> Directions for this task
Your answer should be one number: the count of lines in the data below that include "address".

═══ Input data

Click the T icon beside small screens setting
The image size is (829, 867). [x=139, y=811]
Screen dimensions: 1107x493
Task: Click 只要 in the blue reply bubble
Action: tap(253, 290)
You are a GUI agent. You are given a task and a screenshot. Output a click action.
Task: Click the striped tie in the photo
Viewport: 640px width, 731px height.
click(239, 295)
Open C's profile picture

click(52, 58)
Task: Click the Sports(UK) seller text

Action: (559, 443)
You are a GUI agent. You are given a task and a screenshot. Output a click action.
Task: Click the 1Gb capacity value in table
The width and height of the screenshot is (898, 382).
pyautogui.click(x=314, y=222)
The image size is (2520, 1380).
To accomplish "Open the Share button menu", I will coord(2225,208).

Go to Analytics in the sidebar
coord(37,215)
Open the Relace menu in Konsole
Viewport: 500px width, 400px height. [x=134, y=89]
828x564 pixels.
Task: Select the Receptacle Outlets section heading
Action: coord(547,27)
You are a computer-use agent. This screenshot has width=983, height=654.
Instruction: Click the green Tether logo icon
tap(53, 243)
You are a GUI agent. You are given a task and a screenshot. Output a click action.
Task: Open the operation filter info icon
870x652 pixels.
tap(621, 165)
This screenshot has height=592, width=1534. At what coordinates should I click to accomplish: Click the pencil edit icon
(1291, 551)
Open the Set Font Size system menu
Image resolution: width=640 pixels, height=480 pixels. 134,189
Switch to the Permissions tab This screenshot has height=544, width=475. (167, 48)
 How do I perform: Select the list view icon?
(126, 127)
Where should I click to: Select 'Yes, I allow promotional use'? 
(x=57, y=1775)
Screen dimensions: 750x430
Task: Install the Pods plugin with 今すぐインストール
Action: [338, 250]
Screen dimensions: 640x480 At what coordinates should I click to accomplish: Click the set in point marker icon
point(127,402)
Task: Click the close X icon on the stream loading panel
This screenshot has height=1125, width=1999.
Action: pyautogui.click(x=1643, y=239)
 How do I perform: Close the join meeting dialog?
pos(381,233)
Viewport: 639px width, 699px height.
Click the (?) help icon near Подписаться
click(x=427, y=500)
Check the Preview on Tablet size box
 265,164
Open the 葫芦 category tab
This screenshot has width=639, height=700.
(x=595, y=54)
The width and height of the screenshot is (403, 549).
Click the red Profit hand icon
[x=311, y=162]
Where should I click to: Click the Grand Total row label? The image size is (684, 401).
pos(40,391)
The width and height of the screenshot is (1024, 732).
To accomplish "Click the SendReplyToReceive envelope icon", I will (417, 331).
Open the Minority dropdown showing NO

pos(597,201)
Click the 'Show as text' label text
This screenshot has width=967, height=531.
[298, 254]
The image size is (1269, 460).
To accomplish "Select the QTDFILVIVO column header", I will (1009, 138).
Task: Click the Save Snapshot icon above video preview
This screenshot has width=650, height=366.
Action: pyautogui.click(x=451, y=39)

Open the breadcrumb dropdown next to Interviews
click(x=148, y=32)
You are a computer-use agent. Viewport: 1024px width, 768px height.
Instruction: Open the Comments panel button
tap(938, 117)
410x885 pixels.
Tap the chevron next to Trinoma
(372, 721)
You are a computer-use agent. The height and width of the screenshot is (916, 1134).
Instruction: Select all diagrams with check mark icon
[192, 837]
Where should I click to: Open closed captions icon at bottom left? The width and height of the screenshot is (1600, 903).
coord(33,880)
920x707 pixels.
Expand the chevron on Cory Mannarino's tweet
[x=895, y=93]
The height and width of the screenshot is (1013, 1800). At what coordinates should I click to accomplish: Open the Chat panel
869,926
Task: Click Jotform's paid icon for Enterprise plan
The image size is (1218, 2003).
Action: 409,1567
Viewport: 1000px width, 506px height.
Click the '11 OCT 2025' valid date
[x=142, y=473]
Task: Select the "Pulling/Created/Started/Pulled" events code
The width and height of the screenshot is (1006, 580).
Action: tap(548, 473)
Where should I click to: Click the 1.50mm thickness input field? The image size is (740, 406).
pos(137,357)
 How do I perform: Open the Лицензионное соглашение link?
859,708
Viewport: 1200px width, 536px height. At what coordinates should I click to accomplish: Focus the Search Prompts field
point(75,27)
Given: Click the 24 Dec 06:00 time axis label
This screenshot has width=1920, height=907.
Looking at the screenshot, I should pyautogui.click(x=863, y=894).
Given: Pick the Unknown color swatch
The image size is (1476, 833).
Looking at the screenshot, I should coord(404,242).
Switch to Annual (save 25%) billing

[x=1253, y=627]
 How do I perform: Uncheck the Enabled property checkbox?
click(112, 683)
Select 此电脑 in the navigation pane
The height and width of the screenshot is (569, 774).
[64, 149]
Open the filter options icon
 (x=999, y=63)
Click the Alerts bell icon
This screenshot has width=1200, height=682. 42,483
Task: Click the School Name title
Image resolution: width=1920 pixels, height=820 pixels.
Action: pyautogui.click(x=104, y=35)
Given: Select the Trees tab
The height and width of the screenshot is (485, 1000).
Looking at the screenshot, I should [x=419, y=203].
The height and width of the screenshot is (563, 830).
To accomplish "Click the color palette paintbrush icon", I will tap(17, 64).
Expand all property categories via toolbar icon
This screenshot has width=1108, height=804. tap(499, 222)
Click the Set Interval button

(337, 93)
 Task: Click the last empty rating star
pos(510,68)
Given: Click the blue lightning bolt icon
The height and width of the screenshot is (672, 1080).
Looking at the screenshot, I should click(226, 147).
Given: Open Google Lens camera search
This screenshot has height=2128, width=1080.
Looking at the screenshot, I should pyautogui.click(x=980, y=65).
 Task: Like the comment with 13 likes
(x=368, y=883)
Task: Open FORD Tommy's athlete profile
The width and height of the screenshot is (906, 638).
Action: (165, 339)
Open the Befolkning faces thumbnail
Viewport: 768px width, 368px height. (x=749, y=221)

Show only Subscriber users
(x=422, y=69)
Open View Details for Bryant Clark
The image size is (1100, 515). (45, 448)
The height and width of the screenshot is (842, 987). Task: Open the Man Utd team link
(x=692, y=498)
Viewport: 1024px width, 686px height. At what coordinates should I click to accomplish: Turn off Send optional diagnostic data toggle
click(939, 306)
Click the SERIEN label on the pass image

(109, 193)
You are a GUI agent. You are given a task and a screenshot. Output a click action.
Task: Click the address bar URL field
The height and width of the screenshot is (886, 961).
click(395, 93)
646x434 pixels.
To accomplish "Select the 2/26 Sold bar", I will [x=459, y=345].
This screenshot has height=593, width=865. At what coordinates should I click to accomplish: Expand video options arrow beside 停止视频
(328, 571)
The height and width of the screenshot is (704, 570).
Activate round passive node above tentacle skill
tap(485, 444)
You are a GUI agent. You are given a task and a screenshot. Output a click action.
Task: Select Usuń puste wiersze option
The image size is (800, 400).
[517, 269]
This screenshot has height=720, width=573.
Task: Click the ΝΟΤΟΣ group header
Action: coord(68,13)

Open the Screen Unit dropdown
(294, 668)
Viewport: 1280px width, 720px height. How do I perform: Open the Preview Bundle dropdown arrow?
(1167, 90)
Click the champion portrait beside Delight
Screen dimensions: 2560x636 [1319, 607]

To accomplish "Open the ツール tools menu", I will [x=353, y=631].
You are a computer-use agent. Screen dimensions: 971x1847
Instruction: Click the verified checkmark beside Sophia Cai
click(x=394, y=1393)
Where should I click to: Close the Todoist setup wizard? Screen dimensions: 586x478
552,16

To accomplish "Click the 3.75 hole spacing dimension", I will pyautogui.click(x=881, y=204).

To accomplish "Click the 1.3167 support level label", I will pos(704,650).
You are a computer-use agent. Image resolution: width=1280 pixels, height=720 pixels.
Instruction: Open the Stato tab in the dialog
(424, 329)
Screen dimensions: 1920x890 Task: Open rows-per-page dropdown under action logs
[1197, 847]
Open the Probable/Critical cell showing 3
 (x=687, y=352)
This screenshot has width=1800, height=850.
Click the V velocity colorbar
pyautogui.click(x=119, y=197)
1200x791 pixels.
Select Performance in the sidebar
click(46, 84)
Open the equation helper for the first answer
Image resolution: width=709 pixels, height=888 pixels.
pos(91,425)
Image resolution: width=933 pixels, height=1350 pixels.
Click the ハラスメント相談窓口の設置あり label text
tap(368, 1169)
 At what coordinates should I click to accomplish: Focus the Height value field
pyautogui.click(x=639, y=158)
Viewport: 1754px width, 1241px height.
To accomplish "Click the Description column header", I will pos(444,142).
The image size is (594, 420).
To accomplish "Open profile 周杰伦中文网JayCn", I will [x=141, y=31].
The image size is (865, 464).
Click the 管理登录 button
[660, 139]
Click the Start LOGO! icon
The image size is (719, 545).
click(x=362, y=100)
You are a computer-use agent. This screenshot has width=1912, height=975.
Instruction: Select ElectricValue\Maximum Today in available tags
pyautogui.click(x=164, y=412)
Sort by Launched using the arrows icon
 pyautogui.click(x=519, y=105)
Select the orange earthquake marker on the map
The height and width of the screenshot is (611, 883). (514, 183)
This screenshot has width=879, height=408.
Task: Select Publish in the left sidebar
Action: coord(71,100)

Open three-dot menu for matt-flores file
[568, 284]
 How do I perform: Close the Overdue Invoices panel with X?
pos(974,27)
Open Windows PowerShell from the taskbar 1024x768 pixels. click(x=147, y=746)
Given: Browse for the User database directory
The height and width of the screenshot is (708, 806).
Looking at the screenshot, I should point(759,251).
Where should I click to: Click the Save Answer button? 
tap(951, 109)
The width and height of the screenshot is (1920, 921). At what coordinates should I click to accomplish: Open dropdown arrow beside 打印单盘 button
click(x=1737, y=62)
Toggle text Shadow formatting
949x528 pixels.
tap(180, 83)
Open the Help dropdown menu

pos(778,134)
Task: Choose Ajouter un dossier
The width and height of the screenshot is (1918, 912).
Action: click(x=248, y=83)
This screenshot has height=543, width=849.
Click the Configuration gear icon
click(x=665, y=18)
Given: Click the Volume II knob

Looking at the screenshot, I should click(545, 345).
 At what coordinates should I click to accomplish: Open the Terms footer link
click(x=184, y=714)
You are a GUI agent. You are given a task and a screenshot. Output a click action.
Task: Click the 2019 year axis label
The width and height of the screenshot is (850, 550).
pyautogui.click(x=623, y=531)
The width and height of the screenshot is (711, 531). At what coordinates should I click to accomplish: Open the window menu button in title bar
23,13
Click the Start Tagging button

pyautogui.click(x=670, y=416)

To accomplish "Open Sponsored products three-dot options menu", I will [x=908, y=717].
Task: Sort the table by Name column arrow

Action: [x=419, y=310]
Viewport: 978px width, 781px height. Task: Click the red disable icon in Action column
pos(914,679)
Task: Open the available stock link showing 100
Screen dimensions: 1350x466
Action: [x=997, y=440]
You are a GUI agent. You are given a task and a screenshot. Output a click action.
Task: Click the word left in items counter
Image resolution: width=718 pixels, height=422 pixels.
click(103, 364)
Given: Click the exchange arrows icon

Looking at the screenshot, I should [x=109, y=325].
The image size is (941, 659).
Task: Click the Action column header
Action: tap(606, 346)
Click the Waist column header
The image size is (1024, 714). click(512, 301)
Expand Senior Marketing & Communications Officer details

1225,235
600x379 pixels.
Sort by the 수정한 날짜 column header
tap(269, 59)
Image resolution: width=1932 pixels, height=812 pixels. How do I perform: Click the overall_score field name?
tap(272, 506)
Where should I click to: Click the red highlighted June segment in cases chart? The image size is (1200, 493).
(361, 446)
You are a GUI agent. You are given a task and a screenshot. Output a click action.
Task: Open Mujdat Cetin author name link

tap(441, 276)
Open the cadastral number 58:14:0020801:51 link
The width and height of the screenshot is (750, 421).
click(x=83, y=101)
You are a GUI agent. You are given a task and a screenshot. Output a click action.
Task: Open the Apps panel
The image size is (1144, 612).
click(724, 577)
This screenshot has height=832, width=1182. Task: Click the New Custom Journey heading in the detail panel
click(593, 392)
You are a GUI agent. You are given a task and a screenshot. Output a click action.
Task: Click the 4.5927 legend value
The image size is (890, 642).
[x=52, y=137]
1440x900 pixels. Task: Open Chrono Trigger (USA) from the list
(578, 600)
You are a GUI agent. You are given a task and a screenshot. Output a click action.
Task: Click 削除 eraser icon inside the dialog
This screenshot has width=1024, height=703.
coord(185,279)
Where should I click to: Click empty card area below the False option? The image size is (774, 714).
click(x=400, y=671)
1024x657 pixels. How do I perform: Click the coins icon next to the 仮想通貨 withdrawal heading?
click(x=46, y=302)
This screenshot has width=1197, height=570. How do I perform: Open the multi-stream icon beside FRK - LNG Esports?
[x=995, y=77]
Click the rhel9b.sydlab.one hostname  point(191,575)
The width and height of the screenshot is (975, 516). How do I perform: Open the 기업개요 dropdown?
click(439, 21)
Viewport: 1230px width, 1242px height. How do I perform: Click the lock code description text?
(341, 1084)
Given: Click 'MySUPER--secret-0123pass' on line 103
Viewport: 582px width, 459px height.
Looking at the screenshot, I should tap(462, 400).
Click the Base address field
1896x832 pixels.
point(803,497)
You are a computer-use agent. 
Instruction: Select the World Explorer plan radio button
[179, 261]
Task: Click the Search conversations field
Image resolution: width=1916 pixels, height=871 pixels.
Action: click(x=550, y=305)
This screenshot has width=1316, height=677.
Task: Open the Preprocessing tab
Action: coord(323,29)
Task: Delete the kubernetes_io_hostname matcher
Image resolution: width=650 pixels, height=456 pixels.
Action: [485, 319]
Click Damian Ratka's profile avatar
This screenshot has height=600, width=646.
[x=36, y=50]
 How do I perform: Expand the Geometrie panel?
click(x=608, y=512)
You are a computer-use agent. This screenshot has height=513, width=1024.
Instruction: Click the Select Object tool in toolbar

══════

> Solution to the exercise
2